More secure. If my phone is stolen, they have full acces to my mailbox but they will look long and hard at my passworded 2FA app.
I know it can happen, but it sounds very unlikely. That someone who stole your phone has any interest in your github or other accounts. Worth is mostly the device, no?
If I were to steal someones phone in public I will assume they have at least a bank app and multiple apps with their card saved for easy buying. By the time they get access to another device or their banks I get enough time to do a lot of damage. I can also save some credentials for later access after the waters settle. I doubt my victim will go through each of their accounts and change passwords. Most users use a Gmail account which has multiple ways to get access back, and most users don’t know how to check them and disable what they use and not use. I can easy setup a sort of backdoor in their email and gather more important information.
You never know what important information you might store in your Github account. You have a donation link in your description? Would be a pity if I would change that link to my personal bank account and just divert some fund back in your bank account to not raise suspicion.
Huh, okay yeah you made your point and I see it now.
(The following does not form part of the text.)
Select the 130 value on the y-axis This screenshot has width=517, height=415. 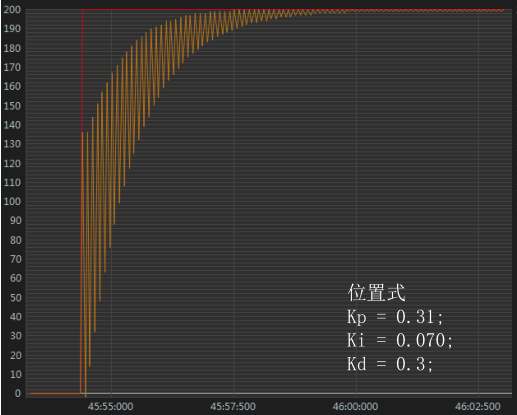(12, 144)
Thanks :)
I received email for GitHub about it and honestly i kinda support it but they can do it better
On the one hand, security is good in the general case, and github has a right to set whatever (legal) conditions they want for the use of their services.
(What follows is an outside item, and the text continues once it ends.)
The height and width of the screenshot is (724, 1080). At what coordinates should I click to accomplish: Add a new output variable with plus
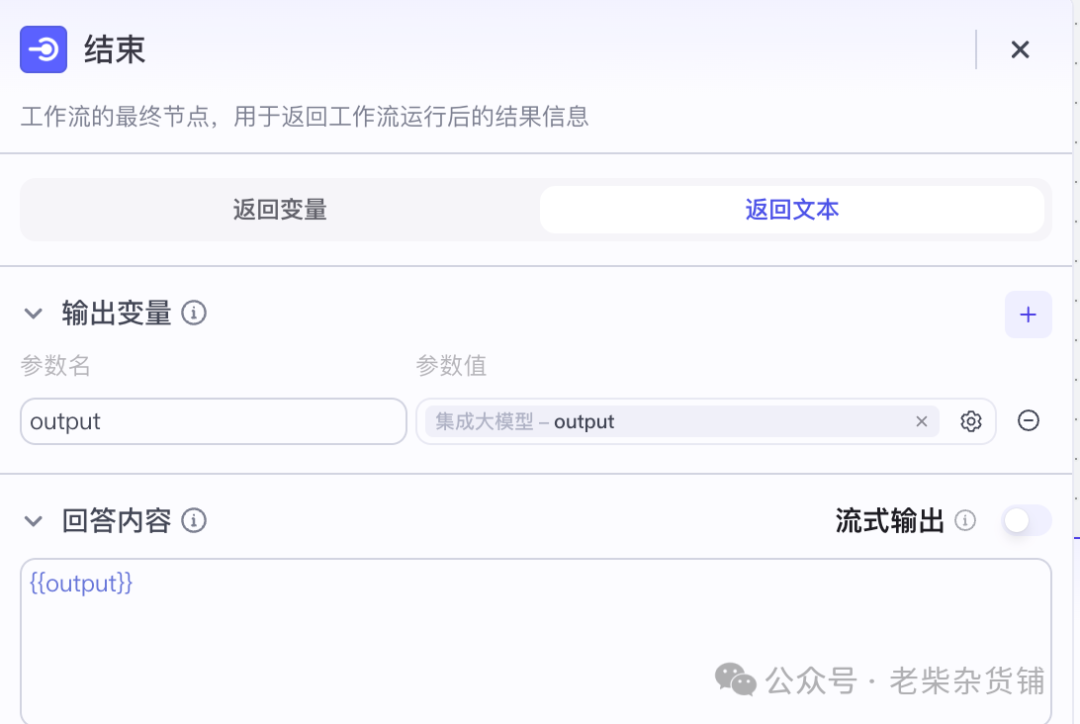pyautogui.click(x=1027, y=314)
On the gripping hand, for the kind of stuff I’ve put on github in the past? Not worth even a tiny bit of additional friction, especially when I hate git to begin with. I’ve been procrastinating for a while now about moving or deleting existing repositories. Should get on it, I guess.
(There are also certain details of how they’ve executed their security upgrade, which locked some maintainers out of their projects at one point, that I don’t like, and which has reduced my already low trust in them.)
Most of my private and personal projects I host on my own server anyway but recently I began to contribute to public projects, and even if its just translations, and I would love to continue doing it. So I’ll use an Authenticator then for my github account.
I’m not particularly angry or stumped about this, but I agree that it should be the user’s choice. I value freedom, especially regarding software, and I’d much rather have an OS that lets me delete the root folder than one that does not let me delete system32, even if I never intend on doing any of those things. In much the same way, I think I should get to decide how much I am willing to protect a particular account. What github should do is point to the option of using 2FA and recommend it, with a brief explanation, not requiring it as policy.
2FA is more secure, and IMHO there’s no need to be upset.